/biterm-topic-model

Fork of original code for Biterm Topic Model to provide closer to real-world use interfaces

Primary LanguageC++Apache License 2.0Apache-2.0

Biterm Topic Model - minimal real world usage fork

From the original repository:

"Biterm Topic Model (BTM) is a word co-occurrence based topic model that learns topics by modeling word-word co-occurrences patterns (e.g., biterms). (In constrast, LDA and PLSA are word-document co-occurrence topic models, since they model word-document co-occurrences.)
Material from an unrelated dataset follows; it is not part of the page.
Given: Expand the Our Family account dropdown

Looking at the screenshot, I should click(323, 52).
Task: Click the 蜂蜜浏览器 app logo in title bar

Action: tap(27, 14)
A biterm consists of two words co-occurring in the same context, for example, in the same short text window. Unlike LDA models the word occurrences, BTM models the biterm occurrences in a corpus. In generation procedure, a biterm is generated by drawn two words independently from a same topic. In other words, the distribution of a biterm b=(wi,wj) is defined as:

P(b) = \sum_k{P(wi|z)*P(wj|z)*P(z)}.

With Gibbs sampling algorithm, we can learn topics by estimate P(w|k) and P(z).

More detail can be referred to the following paper:

Xiaohui Yan, Jiafeng Guo, Yanyan Lan, Xueqi Cheng. A Biterm Topic Model For Short Text. WWW2013."

Motivation

This fork aims at providing interfaces to the author's original code-base suitable for closer to real-world applications while making minimal modifications.

Usage / added to original project

Building

Run make in the repository's root.

Topic learning

Run script/train.py DOCUMENTS MODEL in the repository's root where DOCUMENTS is a file with one document (consisting of space separated tokens) per line and MODEL is the directory to create the model in.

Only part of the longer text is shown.